──────── Working data ────────

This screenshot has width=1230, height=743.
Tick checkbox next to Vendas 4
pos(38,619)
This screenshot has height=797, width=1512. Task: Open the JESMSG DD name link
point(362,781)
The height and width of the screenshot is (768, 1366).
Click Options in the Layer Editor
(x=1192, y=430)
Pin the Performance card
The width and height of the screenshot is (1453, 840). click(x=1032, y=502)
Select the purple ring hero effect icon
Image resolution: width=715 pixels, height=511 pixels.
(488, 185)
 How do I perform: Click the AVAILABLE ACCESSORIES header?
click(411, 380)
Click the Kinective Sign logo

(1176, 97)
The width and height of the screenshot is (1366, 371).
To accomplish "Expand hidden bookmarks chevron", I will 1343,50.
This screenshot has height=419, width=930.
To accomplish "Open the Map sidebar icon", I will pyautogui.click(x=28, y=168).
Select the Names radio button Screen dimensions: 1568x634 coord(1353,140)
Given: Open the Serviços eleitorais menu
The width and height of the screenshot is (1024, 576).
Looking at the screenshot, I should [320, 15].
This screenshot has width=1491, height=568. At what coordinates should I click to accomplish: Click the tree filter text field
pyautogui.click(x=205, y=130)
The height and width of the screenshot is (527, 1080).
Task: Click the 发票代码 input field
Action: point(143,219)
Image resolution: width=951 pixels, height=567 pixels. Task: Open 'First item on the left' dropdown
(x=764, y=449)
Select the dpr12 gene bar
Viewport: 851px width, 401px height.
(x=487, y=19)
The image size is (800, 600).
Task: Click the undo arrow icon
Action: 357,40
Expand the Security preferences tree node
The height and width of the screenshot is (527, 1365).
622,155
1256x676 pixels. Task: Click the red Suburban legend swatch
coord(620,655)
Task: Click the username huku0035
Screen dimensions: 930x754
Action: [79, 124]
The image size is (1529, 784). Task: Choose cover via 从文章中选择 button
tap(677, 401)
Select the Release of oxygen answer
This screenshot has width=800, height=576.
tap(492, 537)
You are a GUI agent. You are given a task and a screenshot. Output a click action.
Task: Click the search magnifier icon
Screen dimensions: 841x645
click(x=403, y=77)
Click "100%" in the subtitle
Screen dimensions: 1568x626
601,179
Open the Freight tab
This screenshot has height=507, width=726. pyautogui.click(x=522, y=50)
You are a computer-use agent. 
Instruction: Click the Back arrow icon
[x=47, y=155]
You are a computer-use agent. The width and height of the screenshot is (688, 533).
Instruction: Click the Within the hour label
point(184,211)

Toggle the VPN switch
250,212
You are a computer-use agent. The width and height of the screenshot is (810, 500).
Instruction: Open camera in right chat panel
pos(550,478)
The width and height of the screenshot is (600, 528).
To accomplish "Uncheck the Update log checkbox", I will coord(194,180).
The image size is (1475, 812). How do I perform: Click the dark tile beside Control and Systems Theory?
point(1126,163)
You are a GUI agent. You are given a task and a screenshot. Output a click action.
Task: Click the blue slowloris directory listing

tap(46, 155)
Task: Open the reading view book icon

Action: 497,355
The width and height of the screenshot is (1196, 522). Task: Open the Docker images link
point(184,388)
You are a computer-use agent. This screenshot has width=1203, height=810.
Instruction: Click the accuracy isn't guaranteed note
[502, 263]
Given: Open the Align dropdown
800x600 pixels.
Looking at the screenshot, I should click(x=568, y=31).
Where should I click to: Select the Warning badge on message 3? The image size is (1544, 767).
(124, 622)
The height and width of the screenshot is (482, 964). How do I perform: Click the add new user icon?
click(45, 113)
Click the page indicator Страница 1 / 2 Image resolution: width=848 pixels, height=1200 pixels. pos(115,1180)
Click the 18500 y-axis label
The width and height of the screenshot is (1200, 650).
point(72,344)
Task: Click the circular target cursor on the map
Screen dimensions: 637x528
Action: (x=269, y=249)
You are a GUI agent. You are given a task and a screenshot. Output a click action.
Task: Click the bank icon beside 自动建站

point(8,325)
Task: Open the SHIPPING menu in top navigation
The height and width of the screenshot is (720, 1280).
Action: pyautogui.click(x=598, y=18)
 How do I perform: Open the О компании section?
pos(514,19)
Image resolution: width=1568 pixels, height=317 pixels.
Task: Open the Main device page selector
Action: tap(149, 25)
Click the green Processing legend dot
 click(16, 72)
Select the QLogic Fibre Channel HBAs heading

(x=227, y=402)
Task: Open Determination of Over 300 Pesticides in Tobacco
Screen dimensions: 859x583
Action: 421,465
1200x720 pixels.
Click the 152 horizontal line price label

────────

Your instructions> Transcribe, exactly and without additions, the lines of the records above, beginning with the line that contains "Select the Names" and ending with the line that contains "Select the dpr12 gene bar", both included.

Exercise output>
Select the Names radio button Screen dimensions: 1568x634 coord(1353,140)
Given: Open the Serviços eleitorais menu
The width and height of the screenshot is (1024, 576).
Looking at the screenshot, I should [320, 15].
This screenshot has width=1491, height=568. At what coordinates should I click to accomplish: Click the tree filter text field
pyautogui.click(x=205, y=130)
The height and width of the screenshot is (527, 1080).
Task: Click the 发票代码 input field
Action: point(143,219)
Image resolution: width=951 pixels, height=567 pixels. Task: Open 'First item on the left' dropdown
(x=764, y=449)
Select the dpr12 gene bar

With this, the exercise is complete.